[Items from a data source]
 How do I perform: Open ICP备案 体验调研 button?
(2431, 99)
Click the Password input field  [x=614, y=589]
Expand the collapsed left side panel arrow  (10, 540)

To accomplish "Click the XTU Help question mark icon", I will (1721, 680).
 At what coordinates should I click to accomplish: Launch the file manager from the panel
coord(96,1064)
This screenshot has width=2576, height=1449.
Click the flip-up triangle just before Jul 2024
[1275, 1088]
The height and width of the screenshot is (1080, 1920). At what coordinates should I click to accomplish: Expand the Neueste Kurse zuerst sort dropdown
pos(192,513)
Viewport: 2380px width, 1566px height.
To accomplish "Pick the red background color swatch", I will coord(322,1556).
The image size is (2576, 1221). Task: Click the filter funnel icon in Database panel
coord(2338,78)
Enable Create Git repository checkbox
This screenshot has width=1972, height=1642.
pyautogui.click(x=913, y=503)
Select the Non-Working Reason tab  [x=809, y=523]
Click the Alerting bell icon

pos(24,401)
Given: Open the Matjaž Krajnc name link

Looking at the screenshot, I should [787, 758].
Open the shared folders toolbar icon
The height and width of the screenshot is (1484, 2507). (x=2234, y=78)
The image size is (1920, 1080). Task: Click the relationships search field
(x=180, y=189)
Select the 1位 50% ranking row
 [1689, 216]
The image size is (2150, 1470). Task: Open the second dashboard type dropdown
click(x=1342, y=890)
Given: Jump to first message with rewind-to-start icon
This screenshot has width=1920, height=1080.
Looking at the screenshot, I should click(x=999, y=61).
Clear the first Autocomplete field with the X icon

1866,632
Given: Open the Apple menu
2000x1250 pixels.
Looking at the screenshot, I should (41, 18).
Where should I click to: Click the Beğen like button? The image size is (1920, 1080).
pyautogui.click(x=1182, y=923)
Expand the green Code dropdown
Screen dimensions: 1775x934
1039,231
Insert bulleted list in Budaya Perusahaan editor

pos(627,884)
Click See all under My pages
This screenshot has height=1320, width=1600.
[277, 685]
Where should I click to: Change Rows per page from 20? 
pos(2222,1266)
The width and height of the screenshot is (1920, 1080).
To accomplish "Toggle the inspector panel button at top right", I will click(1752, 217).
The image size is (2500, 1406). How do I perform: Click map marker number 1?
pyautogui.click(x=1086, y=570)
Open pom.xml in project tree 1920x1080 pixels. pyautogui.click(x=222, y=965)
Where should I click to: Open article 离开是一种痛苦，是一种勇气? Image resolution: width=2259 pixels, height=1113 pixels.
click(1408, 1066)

• _Task prompt_
Collect each line above holding the string "will".

• _Exercise response_
To accomplish "Click the XTU Help question mark icon", I will (1721, 680).
To accomplish "Pick the red background color swatch", I will coord(322,1556).
To accomplish "Toggle the inspector panel button at top right", I will click(1752, 217).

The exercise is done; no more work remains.